## SET OF TASKS
(1) List every distinct username that posts in the forum thread on jigging poles. Give each name once.
(2) In the forum thread on jigging poles, reproduce the stretch from "Very cool video" through "fishes mouth, funny.".

## READING TEXT
• • •
# Jigging Master poles put to the test!!



## 2aces (Jul 2, 2007)

:fishing:


----------



## old linesides (Oct 6, 2006)

Very cool video . That dude's hair has got to go though !


----------



## Justfshn (Nov 22, 2007)

Looks like he snagged it then put the lure in the fishes mouth, funny.

When you catch fish that big who cares what your hair looks like


----------



## 2aces (Jul 2, 2007)




----------



## RuddeDogg (Mar 20, 2004)

Great videos. Awesome fish. Great soundtrack in the first one.


----------



## AtlantaKing (Jul 7, 2002)

Whoa, Taiwanese guy slams the spinning reel: he said that no way in heck can a person using a spinner land a big fish faster than a conventional, and then proves it! He's standing there for a photo op while the guy with the spinner's still pulling


----------



## 2aces (Jul 2, 2007)

*More Jigging action*


----------



## old linesides (Oct 6, 2006)

AtlantaKing said:


> Whoa, Taiwanese guy slams the spinning reel: he said that no way in heck can a person using a spinner land a big fish faster than a conventional, and then proves it! He's standing there for a photo op while the guy with the spinner's still pulling


I've got a few buddies that slam big bottom fish off of Carolina using spinning gear all the time ! I'll dig up some vids of my buddy Arlen .:fishing:


----------
• • •
## ITEMS
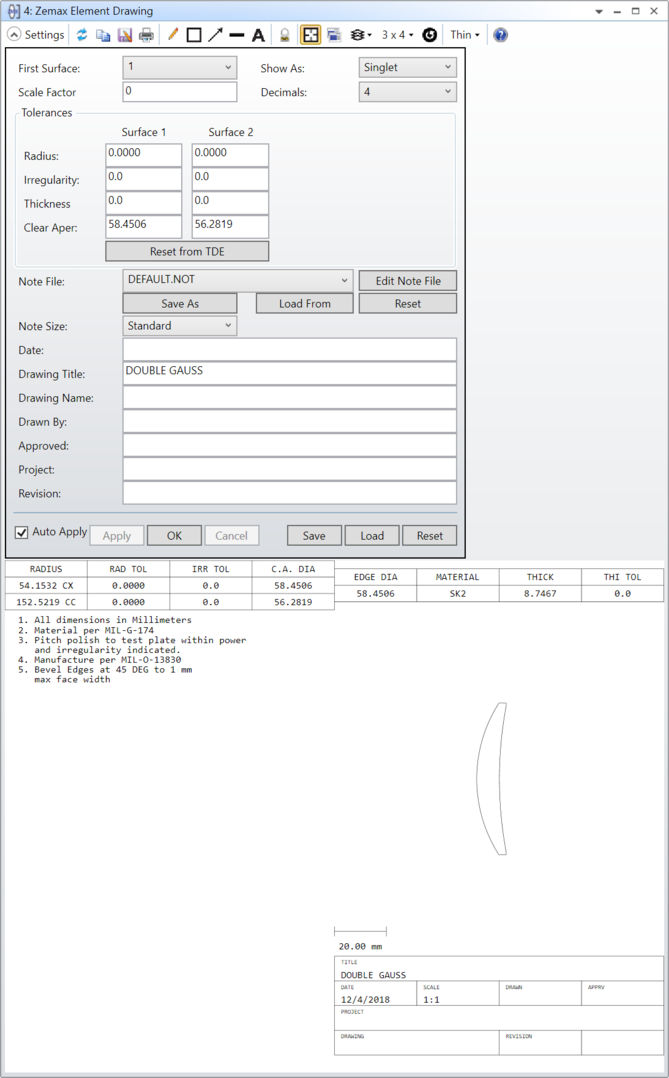669x1078 pixels.
Task: Click the copy window icon
Action: point(103,34)
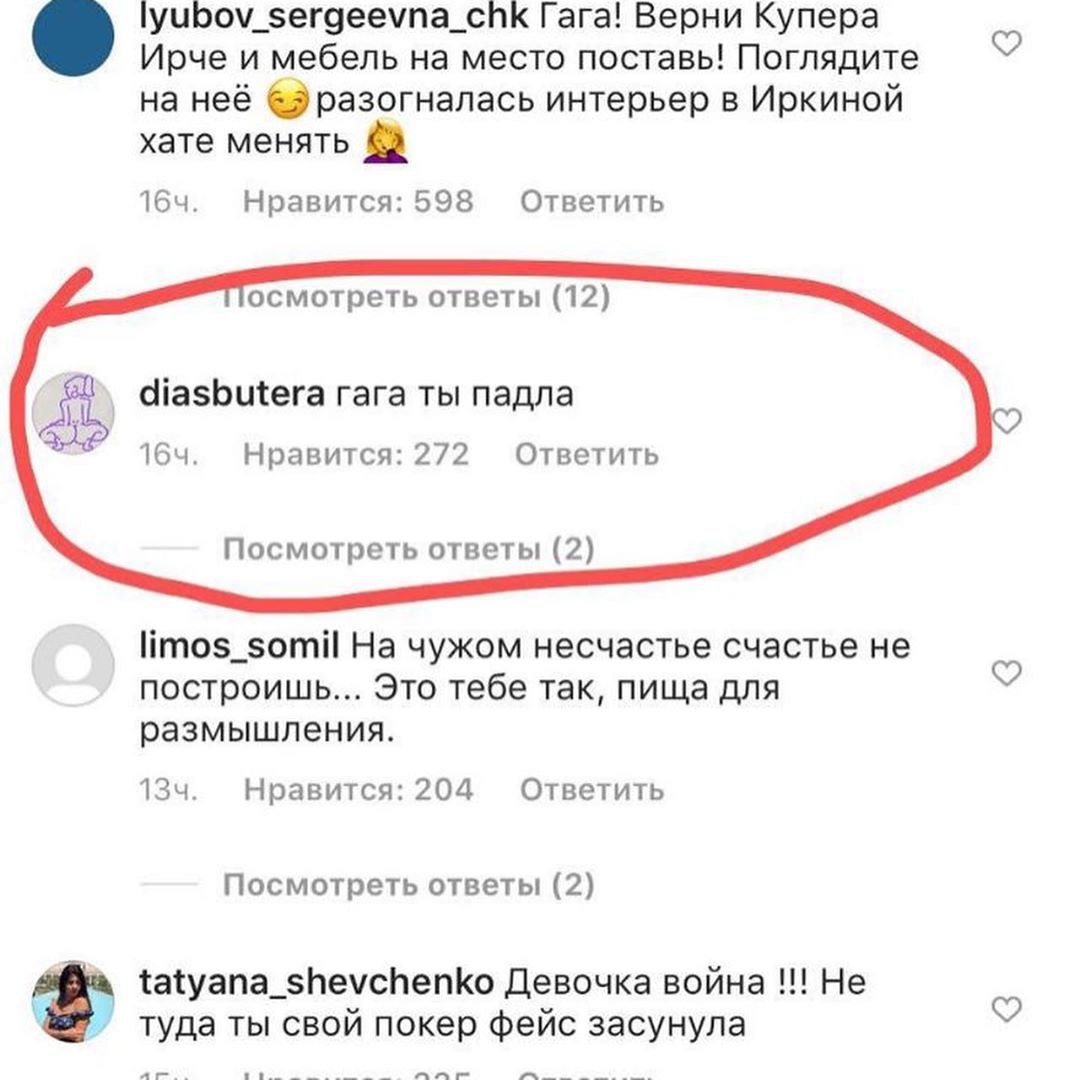This screenshot has width=1080, height=1080.
Task: Like lyubov_sergeevna_chk's comment with heart icon
Action: [x=1006, y=43]
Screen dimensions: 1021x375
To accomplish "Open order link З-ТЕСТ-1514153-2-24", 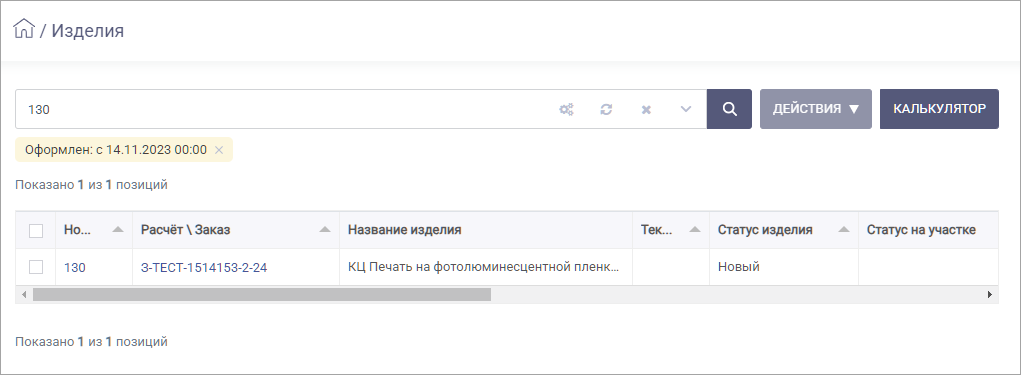I will point(204,267).
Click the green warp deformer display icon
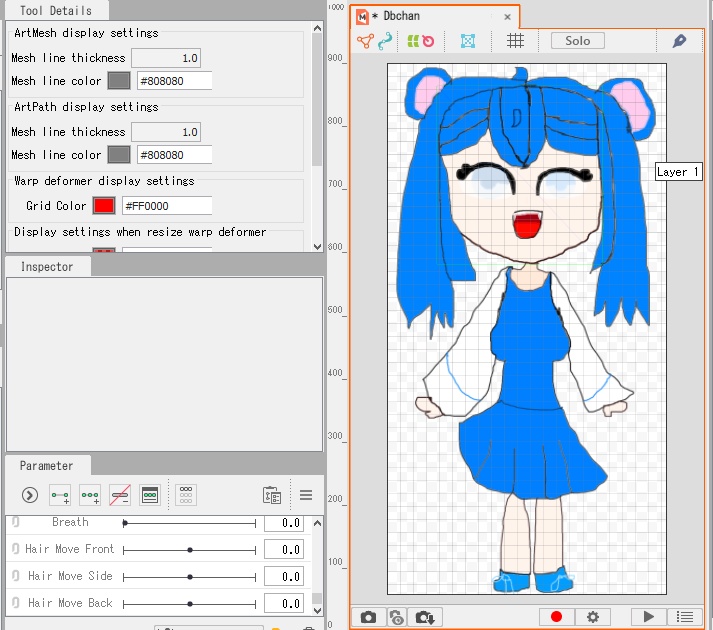 (412, 41)
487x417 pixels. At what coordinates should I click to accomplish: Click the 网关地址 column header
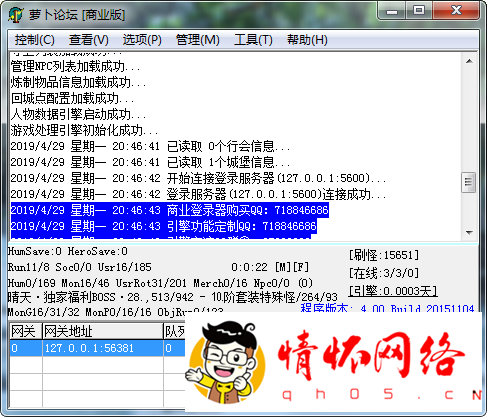(x=102, y=331)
• • •
## IN RESPONSE
(1) 2aces, old linesides, Justfshn, RuddeDogg, AtlantaKing

(2)
Very cool video . That dude's hair has got to go though !


----------



## Justfshn (Nov 22, 2007)

Looks like he snagged it then put the lure in the fishes mouth, funny.